• [TEXT DER SEITE]:
Sinn und Zweck der Anwesenheitsprämie ist es, diese Personen für ihren Dauereinsatz zu belohnen. Gleichzeitig kann es Menschen, die gerne mal blaumachen (und nicht tatsächlich krank sind) motivieren, häufiger am Arbeitsplatz zu erscheinen.

Für die rechtliche Gültigkeit muss die Anwesenheitsprämie entweder im Arbeitsvertrag, in einer Betriebsvereinbarung oder im Tarifvertrag geregelt sein. Eine spontane Belohnung ist dagegen rechtlich nicht zulässig. Die Sonderzahlung ist sozialversicherungs- und steuerpflichtig.

Wie sieht es in der Praxis aus? Die Möglichkeiten der Auszahlung

Ob es sich bei der Anwesenheitsprämie um eine einmalige (meist zum Ende des Jahres) oder doch um eine laufende Zahlung (zum Beispiel eine monatliche oder quartalsweise) handelt, kann der Arbeitgeber frei entscheiden. Auch im Hinblick auf die Höhe gibt es keine Grenzen.

Rechtlich eingeschränkt ist er jedoch, wenn es um die Höhe der Reduzierung beziehungsweise die Kürzung im Falle von Fehlzeiten geht. Hier gibt das Gesetz (Entgeltfortzahlungsgesetz §4a) eine klare Grenze vor: Demnach darf die Kürzung für jeden einzelnen Krankheitstag nicht höher ausfallen als 25 Prozent des durchschnittlichen täglichen Verdienstes.

Um es einfacher zu machen, setzen Unternehmen häufig auf verständlichere Formulierungen (unter Einhaltung des Gesetzes). So wird die Prämie zum Beispiel bei weniger als drei Fehltagen im Jahr in voller Höhe ausgezahlt, bei bis zu sieben oder zehn Fehltagen sind es noch 50 Prozent. Wer mehr als zehn Tage fehlt, geht abhängig von der Höhe der Prämie hingegen leer aus.

• [EXTRAHIERTE EINTRÄGE]:

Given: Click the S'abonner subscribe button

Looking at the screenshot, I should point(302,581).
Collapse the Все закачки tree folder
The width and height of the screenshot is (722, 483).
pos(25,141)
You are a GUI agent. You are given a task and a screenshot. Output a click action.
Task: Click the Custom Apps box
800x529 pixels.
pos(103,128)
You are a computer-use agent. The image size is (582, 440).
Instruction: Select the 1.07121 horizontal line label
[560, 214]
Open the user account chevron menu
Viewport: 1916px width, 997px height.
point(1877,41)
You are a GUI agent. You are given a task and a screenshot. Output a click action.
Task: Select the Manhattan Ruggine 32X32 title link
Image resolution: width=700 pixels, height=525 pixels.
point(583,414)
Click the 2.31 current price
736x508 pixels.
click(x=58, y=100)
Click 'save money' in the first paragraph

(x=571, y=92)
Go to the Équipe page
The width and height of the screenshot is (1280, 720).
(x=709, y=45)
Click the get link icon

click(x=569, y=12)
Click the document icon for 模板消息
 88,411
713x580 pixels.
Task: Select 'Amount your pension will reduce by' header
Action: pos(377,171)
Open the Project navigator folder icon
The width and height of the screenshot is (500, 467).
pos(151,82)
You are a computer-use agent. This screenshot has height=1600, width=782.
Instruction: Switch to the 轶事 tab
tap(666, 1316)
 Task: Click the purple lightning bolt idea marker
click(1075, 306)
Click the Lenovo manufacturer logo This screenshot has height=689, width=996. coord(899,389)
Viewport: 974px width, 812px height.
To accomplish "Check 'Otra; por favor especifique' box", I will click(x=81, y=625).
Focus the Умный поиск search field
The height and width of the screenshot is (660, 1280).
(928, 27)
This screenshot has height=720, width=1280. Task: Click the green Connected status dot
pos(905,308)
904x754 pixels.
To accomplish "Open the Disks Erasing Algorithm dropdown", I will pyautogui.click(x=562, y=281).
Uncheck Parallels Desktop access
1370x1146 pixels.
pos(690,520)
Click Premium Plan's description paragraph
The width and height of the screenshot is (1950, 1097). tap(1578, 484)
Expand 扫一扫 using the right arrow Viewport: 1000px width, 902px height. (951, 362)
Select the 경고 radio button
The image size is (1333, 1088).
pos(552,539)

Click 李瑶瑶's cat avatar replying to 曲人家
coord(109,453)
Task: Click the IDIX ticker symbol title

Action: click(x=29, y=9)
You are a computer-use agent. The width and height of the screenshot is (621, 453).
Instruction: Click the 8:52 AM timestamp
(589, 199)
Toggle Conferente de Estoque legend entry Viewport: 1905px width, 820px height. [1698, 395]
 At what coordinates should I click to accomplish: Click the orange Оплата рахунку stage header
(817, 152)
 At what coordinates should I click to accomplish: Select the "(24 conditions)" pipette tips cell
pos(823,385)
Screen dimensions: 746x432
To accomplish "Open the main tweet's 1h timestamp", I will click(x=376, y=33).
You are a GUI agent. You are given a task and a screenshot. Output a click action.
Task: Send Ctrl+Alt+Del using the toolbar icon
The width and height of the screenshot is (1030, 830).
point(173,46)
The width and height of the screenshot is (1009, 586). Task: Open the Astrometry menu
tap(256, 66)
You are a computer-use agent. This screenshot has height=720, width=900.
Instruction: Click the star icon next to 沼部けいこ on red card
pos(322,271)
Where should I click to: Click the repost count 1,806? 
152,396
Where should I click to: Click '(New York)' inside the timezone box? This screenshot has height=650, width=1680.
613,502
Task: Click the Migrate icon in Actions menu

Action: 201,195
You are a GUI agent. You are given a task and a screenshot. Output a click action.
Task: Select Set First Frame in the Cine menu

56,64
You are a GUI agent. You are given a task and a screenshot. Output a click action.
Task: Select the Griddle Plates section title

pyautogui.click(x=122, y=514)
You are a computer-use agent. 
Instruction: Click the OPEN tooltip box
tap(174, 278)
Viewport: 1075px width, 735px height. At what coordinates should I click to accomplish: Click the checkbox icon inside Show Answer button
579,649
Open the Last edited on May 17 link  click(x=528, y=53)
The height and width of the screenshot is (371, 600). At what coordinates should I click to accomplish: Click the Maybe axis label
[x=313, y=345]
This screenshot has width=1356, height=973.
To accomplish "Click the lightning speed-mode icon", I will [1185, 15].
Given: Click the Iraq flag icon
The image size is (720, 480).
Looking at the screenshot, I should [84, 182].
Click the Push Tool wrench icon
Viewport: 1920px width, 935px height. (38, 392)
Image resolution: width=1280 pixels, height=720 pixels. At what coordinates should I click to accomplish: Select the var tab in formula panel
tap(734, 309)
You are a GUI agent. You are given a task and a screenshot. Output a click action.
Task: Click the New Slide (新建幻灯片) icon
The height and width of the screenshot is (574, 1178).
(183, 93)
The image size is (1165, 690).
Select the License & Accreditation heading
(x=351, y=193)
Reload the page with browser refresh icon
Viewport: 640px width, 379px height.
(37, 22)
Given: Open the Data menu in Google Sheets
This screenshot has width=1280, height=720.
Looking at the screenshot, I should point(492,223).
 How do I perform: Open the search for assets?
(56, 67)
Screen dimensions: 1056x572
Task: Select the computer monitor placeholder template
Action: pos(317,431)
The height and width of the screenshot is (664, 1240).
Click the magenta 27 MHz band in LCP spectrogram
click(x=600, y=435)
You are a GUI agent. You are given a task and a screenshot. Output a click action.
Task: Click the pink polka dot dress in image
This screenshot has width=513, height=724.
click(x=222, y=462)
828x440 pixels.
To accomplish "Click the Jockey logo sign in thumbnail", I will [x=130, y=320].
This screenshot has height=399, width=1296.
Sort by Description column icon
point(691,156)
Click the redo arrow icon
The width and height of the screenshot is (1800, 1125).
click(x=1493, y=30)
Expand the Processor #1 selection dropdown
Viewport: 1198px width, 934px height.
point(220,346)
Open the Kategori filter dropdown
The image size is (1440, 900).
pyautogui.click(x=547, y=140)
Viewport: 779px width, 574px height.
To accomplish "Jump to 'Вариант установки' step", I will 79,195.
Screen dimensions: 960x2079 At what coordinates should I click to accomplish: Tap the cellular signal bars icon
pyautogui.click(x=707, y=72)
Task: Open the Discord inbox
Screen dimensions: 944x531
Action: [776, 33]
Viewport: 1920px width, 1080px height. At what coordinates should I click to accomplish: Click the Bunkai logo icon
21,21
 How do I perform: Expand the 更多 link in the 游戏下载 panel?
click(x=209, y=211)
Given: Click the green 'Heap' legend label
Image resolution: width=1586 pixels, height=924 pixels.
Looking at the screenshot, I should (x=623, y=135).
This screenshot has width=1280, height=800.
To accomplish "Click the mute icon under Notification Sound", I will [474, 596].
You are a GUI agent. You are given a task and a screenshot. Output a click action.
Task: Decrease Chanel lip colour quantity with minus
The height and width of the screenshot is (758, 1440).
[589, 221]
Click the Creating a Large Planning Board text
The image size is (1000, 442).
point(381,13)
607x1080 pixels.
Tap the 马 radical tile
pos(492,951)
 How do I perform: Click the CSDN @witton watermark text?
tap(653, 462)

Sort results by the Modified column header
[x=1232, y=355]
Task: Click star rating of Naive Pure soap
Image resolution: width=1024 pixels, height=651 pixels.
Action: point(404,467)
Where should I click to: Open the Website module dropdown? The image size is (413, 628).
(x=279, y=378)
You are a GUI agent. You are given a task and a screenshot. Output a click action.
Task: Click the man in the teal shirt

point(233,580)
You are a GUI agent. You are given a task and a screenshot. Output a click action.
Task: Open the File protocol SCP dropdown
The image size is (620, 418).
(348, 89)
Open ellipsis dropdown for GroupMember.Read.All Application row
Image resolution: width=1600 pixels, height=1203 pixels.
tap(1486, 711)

• [IHRE AUFGABEN]:
**A.** Zitieren Sie aus dem Text zur Anwesenheitsprämie wortgetreu den Abschnitt von "Ob es sich bei" bis "durchschnittlichen täglichen Verdienstes.".
**B.** Beantworten Sie anhand des Textes zur Anwesenheitsprämie folgende Fragen:
(i) In welchen drei Regelungen kann die Anwesenheitsprämie rechtlich gültig festgelegt werden?
(ii) Wie hoch darf die Kürzung nach Entgeltfortzahlungsgesetz §4a für jeden einzelnen Krankheitstag höchstens ausfallen?
(iii) Welcher Anteil der Prämie wird im genannten Beispiel bei bis zu sieben oder zehn Fehltagen noch ausgezahlt?
**C.** Führen Sie den Text zur Anwesenheitsprämie im Anschluss an seinen letzten Satz weiter.
Die Einträge haben mit dem Text zur Anwesenheitsprämie nichts zu tun.

• [SCHRIFTLICHE ANTWORTEN]:
**A.**
Ob es sich bei der Anwesenheitsprämie um eine einmalige (meist zum Ende des Jahres) oder doch um eine laufende Zahlung (zum Beispiel eine monatliche oder quartalsweise) handelt, kann der Arbeitgeber frei entscheiden. Auch im Hinblick auf die Höhe gibt es keine Grenzen.

Rechtlich eingeschränkt ist er jedoch, wenn es um die Höhe der Reduzierung beziehungsweise die Kürzung im Falle von Fehlzeiten geht. Hier gibt das Gesetz (Entgeltfortzahlungsgesetz §4a) eine klare Grenze vor: Demnach darf die Kürzung für jeden einzelnen Krankheitstag nicht höher ausfallen als 25 Prozent des durchschnittlichen täglichen Verdienstes.

**B.**
(i) Im Arbeitsvertrag, in einer Betriebsvereinbarung oder im Tarifvertrag.
(ii) Höchstens 25 Prozent des durchschnittlichen täglichen Verdienstes.
(iii) Noch 50 Prozent.

**C.**
Motivationsschub oder Stimmungskiller? Die Vor- und Nachteile der Prämie

Dass die Anwesenheitsprämie umstritten ist, hat gute Gründe: Denn neben überzeugenden Argumenten, die dafür sprechen, gibt es auch Schattenseiten. Dies sind die wesentlichen Vor- und Nachteile:

die Vorteile

  • Durch die finanzielle Spritze on top fühlen sich Mitarbeitende motiviert, bei der Arbeit zu erscheinen.
  • Die Chance ist vorhanden, dass die Fehlzeitenquote sinkt. Die Hemmschwelle, einfach blauzumachen, wird höher.
  • Es gibt einen Anreiz für das eigene gesundheitsbewusste Verhalten und für präventive Maßnahmen.
  • Angestellte, die die Vertretung für erkrankte Kollegen übernehmen, werden für ihren Mehraufwand entschädigt.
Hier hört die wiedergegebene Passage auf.